Originally Posted by JohnnyWayne
6 beers and a pack of raw bacon, man style.
In college, drove out to Salton Sea to meet my buddy and his folks.
Got to the campsite and it was empty. Dark, had no clue where they were, so I parked the Chevelle and slept in the back seat.
Got up in the morning and surveyed the contents of my trunk:
M1-Garand and a 3lb coffee can full of ammo
Case of Bud.
2lbs of bacon.
2 dozen eggs.
Not seeing anything I could (legally) shoot and eat, I opted for a beer, 4 strips of bacon, and 2 eggs.

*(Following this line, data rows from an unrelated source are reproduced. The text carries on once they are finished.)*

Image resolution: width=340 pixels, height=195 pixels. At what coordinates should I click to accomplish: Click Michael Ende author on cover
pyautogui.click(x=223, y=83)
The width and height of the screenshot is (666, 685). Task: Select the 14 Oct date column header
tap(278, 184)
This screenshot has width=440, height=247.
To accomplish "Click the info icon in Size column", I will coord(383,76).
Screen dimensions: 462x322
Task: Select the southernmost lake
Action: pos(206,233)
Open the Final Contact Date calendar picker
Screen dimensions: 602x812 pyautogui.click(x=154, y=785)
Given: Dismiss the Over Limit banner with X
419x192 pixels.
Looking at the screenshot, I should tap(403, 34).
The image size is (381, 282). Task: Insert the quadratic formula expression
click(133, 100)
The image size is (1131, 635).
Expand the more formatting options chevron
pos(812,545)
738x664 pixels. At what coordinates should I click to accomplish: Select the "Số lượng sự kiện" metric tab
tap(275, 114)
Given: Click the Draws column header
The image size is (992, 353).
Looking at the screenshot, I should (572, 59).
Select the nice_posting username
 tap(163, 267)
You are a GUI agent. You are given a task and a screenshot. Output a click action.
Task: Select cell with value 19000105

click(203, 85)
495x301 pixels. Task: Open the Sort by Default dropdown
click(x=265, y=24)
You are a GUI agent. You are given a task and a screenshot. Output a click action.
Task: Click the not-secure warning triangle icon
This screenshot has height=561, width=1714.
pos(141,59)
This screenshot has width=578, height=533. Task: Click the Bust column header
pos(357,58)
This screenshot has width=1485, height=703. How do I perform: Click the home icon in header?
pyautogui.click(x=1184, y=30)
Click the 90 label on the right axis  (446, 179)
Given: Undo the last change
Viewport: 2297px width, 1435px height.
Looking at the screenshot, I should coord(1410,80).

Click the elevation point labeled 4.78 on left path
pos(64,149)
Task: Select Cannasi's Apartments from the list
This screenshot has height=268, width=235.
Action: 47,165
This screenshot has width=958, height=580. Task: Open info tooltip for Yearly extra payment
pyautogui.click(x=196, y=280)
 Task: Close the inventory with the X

Used my pocketknife to pop a hole in one end of the egg, stuck the blade inside to break the yolk up, put my finger over the hole, popped a hole in the other end, and sucked the guts out.
Chewed the bacon down (it wasn't that much different from what was sold as "pastrami" at school).
Washed it all down with a cold Bud.
Hit the road and cruised through a couple of campgrounds... found them halfway through the 3rd one.
Apparently, the peninsula where they normally stayed was always private property, and after years of people camping there, the owner decided he didn't want it anymore, so the Sheriff was rolling through and running people off. They apparently were programmed to ignore anything as small as a '67 Chevelle.